USING THE INFORMATION:
**a)** In the COVID-19 forecasting competition description, which company has agreed to provide proprietary social distancing data?
**b)** Extend the COVID-19 forecasting competition description past its final sentence.

The broad goal of this competition is to use a wide range of data to predict the major risk factors of COVID-19's spread and impact on the U.S. in the near future. In responding to this pandemic, predicting which areas will be hardest hit in the near future is critical for properly distributing medical resources and enacting public health policy. In service to this goal, students will be asked to create a model which predicts, at any given point in time, what the effect COVID-19 will have in each county in the United States 2 weeks in the future.
Modeling the spread of disease is of central importance in protecting lives around the world. This competition was designed in almost daily consultation with epidemiologists, virologists, and modelers from Caltech, UC Berkeley, Stanford, UCSF, and elsewhere, identifying a central issue in COVID-19 research and organizing a team of experts to help judge students' results. The field of epidemiology seeks to quantify predictions, enabling better policies to be formed in response to tragic outbreaks. The COVID-19 project held in CS 156b this term directly support this response, introducing novel data science methods to address a critical problem. Models such as these have informed decisions about Ebola, Zika, and other major crises. Indeed, early models introduced by Imperial College London shaped U.K. policy. The vital importance of these models has brought a recent call to action from the Royal Society to produce better prediction models using techniques including data science; this announcement follows only a few months after a similar CDC $3 million mission to forecast the flu with data science. CS 156b seeks to improve such results and make them more robust and effective in tracking the pandemic to save lives.
The TAs will provide a canonical set of data for all competitors to use. Some of these data (e.g. demographics and past flu infection rates) will be fixed for the duration of the projects. Other data (e.g. new COVID cases) will be changing in real time over the course of the competition. All publicly available data will be distributed in the form of a git repo; instructions for accessing it are provided in the Initial Setup section below. It will be up to teams to manage how often they update the data being used to train their models. Each new update will contain all past versions of the variable datasets as well, so teams do not need to keep their own archives.
In order to help with this research, Unacast has agreed to provide us with proprietary social distancing data which are not publicly available. Instructions for accessing these data will be posted on the Piazza page. These data should not be distributed outside of Caltech or used for any purpose outside of COVID-19 research.
The canonical data set will be uploaded to the course HPC instance for teams to use. The dynamic data on the HPC will automatically be updated daily.
The canonical dataset is intended to cover a wide range of factors which may influence COVID spread, and we anticipate that teams will be able to attain good performance with those data alone. However, teams are also welcome to use any additional publicly accessible datasets they find which they think may be useful. This does come with some conditions:
Every team must create a private git repository to hold their data and code which is shared with the TAs. This repo must have the TAs’ master repo set as a remote upstream in order to pull live data as it updates during the competition. Instructions for setting this up are available at Git Repo Initial Setup.

DATASET EXCERPT:
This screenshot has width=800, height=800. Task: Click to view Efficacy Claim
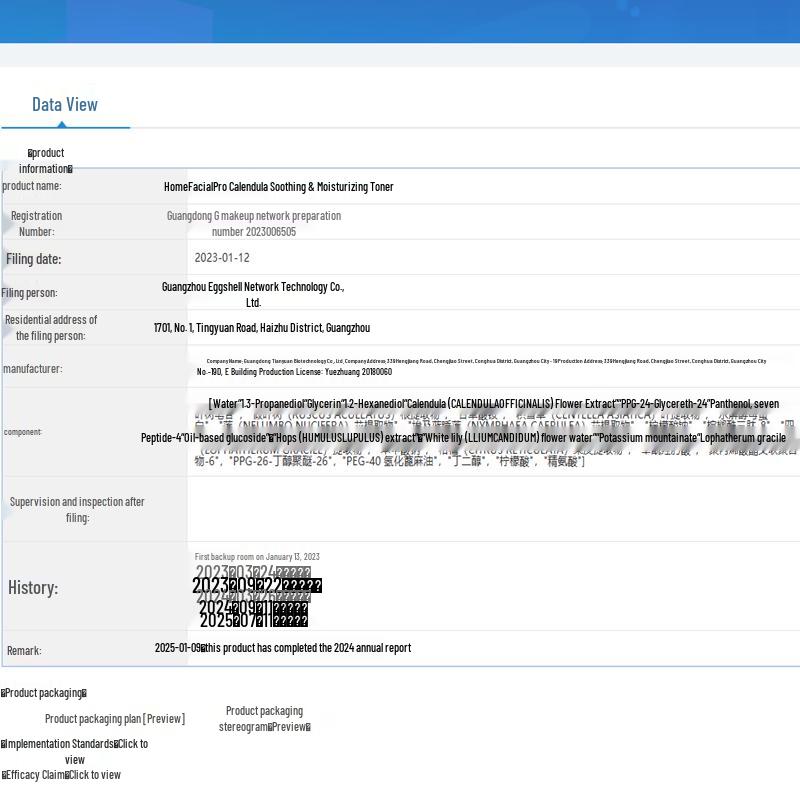(x=94, y=775)
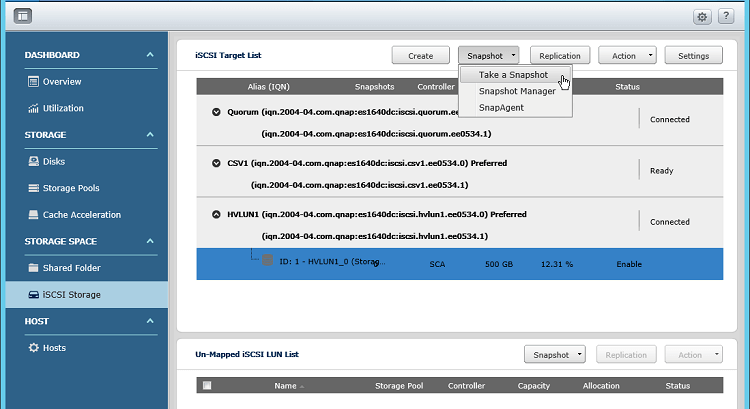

ANSWERS:
**a)** Unacast

**b)**
Since a criticial purpose of these projects is to contribute to the epidemiological community, we emphasize both model performance and clarity of final reports. The reports will be evaluated by an expert committee of epidemiologists, virologists, and modelers to ensure validity and usefulness to the broader community.
In crafting a public health response to COVID-19 it is important to know many different things about its spread, including the number of infected individuals, the number of those infected requiring intensive care, and the survival rate due to the disease. However, many of these metrics are highly sensitive to the availability of tests, a factor which cannot effectively be predicted. Thus, we are focusing on absolute survival rate as an evaluation metric since it should closely reflect the true number of lives saved from the disease.
The spread of COVID-19 is inherently semi-random and dependent on many external factors. In order to reflect this, rather than asking teams to predict a specific survival rate we are asking them to predict a likelihood distribution of different survival rates. A pinball loss will be used to evaluate scores, encouraging predicted distributions to be both accurate and confident. An introduction to this metric can be found at this webpage, and more formal descriptions are provided in the introduction of this paper and in this paper. If the metric proves unreliable in some way during the course of the competition, it may be substituted for a better metric.
As this research problem relates to an immediate public health concern, we do not wish to restrict teams from using whatever resources possible to construct the best models they can. As such, teams are allowed to collaborate as much as they want, up to and including exchange of code. Students are also allowed to examine and make use of code which has been publicly posted by research groups from other universities who have been working on COVID modeling. The only condition is that if a team uses any code they did not write (outside of standard data science or ML packages), they must post a link to that code publicly on the Piazza forum and also mention it in their progress report. We ask under the honor code that students do not blindly copy and paste code which they do not understand.